Batom Comics – The Untold History Part 10

Feb 13, 2016

Tank Thompson BW Russ Heath3

In the late summer of 1955 as Fall loomed around the corner, Brady suddenly realized that his young prodigy, Mitch Knox, would soon be heading back to school. He began worrying about all of the scheduling problems that this might entail, but they were nothing compared to the problem that Mitch would run into his first week of school.
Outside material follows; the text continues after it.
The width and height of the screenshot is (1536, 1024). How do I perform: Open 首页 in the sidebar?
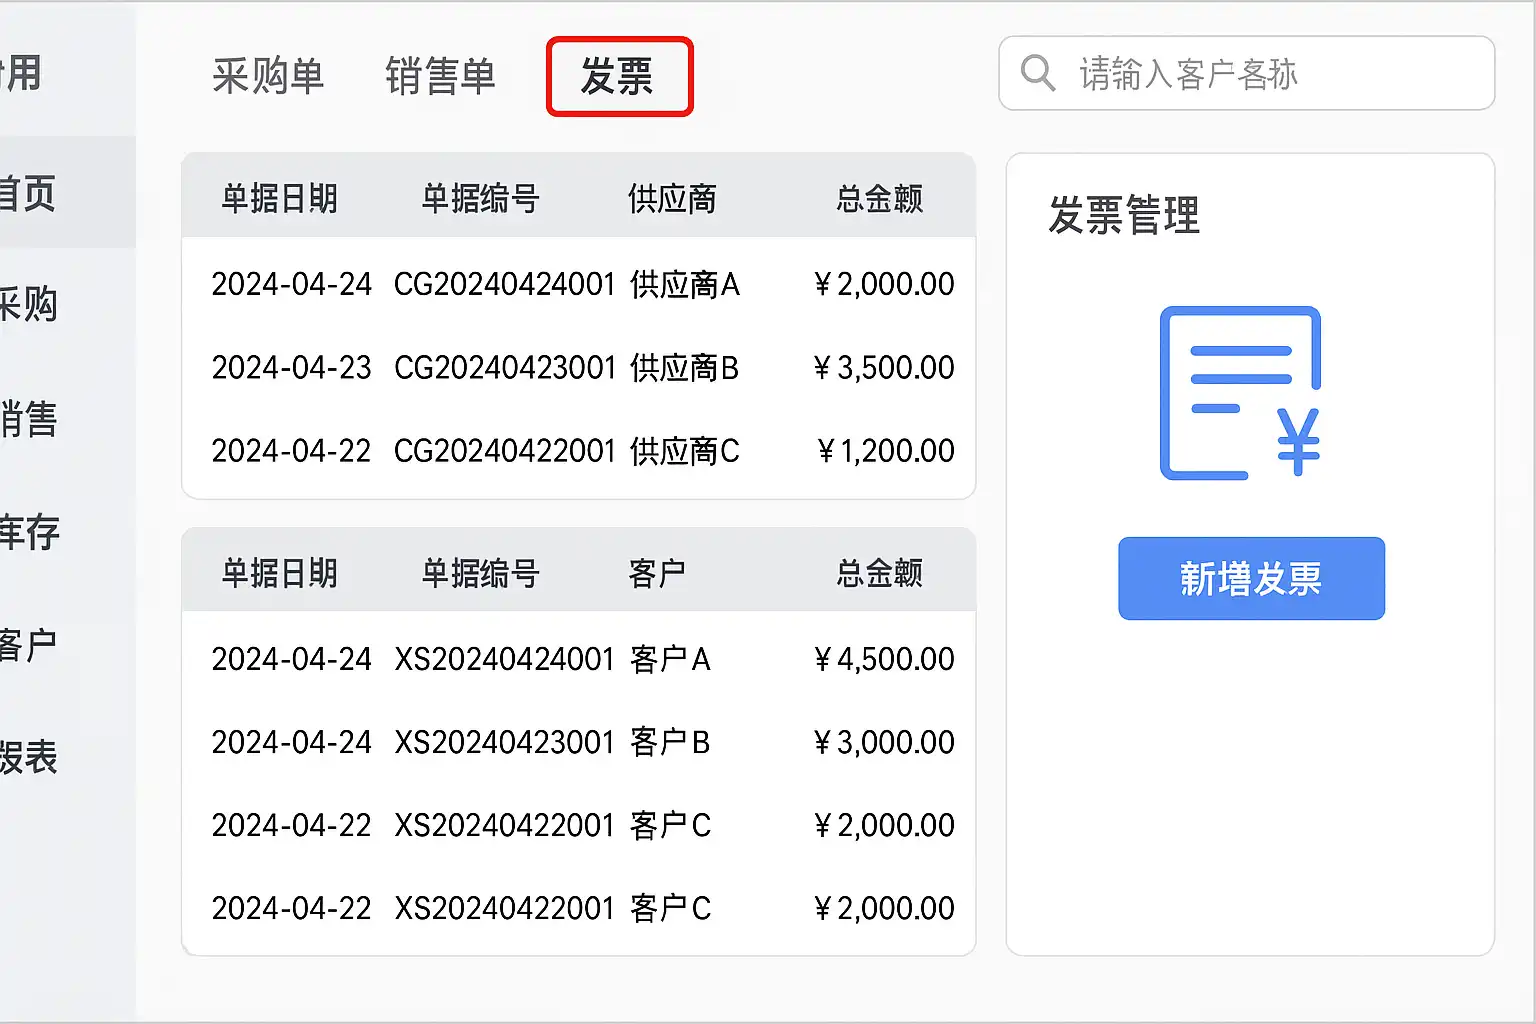coord(30,193)
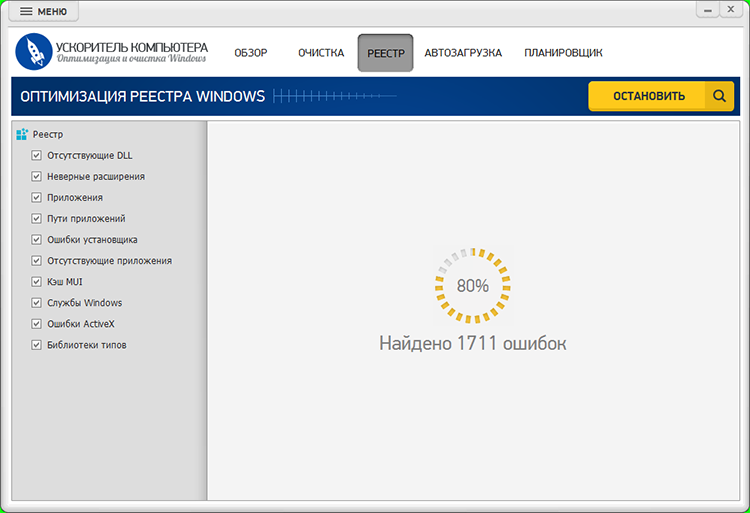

In her English class at Grafton Jr. High, Mrs. Adams had been handing out the same opening day assignment for over a decade. Presenting it as thought it was the first time that she had thought of it, she would announce to her class that their first writing assignment would be to prepare an essay on what they had done over the summer. Since Mitch’s summer had been spent writing scripts for Batom Comics, he did what came naturally and wrote all about the experience of working with his editor Brady Wentworth and the artist on his books, Coy Dockett. A couple of days later, Mrs. Adams called Mitch up to her desk ash the class was leaving. She said that she’d read his essay and congratulated him on being a very imaginative writer. However, she said, the assignment had been to tell what you had actually done over the summer, not what you imagined you had done. Over Mitch’s protestations in vain, she handed him his essay with a large red D across the top.

Mitch left determined to prove his innocence and after class the following day he went up to Mrs. Adams’s desk and handed her copies of Charlie and Chuck and Tank Thompson. When she saw his name credited as the writer on both books, she apologized for accusing him of having concocted the whole story of working for Batom Comics. Then she gave him a detention for the next day after school for bringing comic books to school, and said that she would give him another one if she ever caught him working on one of his comic book scripts in class.